Jules Dassin avait apporté une dimension sociale intéressante au film noir américain, avec notamment les Démons de la liberté, la Cité sans voiles et les Bas-fonds de Frisco. Mais après ce dernier film, Dassin fut menacé par le maccarthysme, la Fox l'envoya prudemment à Londres tourner ces Forbans de la nuit, et ce fut le prélude à un exil définitif hors de Hollywood ; en 1955, il partit pour la France où il recommença sa carrière avec Du rififi chez les hommes.
J'ai une certaine fascination pour ces Forbans de la nuit, pour plusieurs raisons : je l'ai vu assez jeune et ça m'avait conditionné au film noir ; le décor urbain est remarquable, souvent nocturne, bien capté par un superbe noir & blanc, et devient l'élément essentiel d'une aventure tragique située dans un milieu social plus ou moins en marge de la légalité, la ville est comme un personnage à part entière de la narration.

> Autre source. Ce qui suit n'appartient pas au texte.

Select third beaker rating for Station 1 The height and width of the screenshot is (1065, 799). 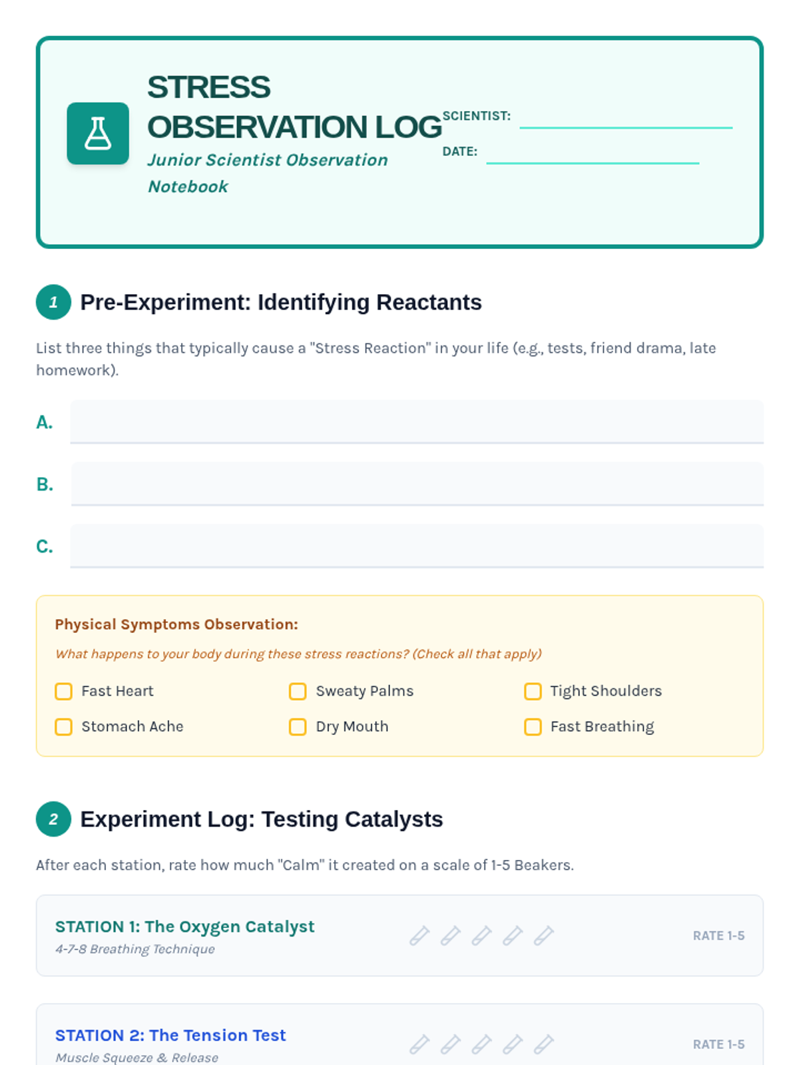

Dassin y décrit de façon lyrique des comportements qui rappelaient ceux de ses films américains, d'où parfois une confusion sur le lieu, mais on est bien à Londres. D'autre part, les personnages existent avec une intensité incroyable, Richard Widmark dans son rôle de Harry Fabian, petit arnaqueur minable et loser fascinant, y est prodigieux et trouve l'un de ses meilleurs rôles, bien secondé par Gene Tierney, belle à ravir, l'inquiétant Herbert Lom, Mike Mazurki habitué des rôles de brutes, et l'étonnant vieux personnage de Gregorius, joué par un authentique lutteur de 70 ans.

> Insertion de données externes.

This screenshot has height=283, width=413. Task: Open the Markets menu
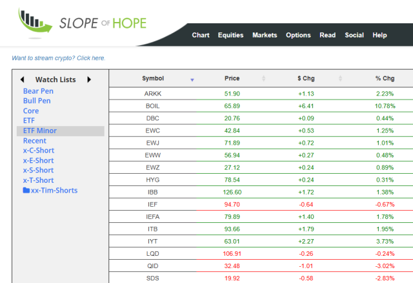click(265, 35)
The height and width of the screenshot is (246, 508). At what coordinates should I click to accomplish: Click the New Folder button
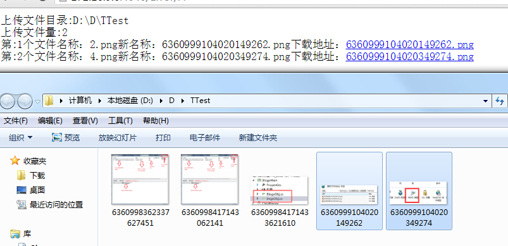pos(258,138)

Dassin ne retient du bon roman de Gerald Kersh que quelques détails, et fait surgir un univers de duperie, de cupidité, de violence et de vengeance, les scènes finales ont quelque chose de grandiose dans leur dimension tragique, tout comme l'ouverture du film qui suggère l'emprise implacable de la fatalité. Visuellement, le film est très travaillé, mais le paysage urbain qui donne de Londres une image sale d'immeubles décrépits et de quais sinistres, ne fut pas apprécié des Londoniens ; aux Etats-Unis et en France, le film passa inaperçu, il ne fut reconnu que bien des années plus tard, et est considéré aujourd'hui comme un authentique chef-d'oeuvre du film noir.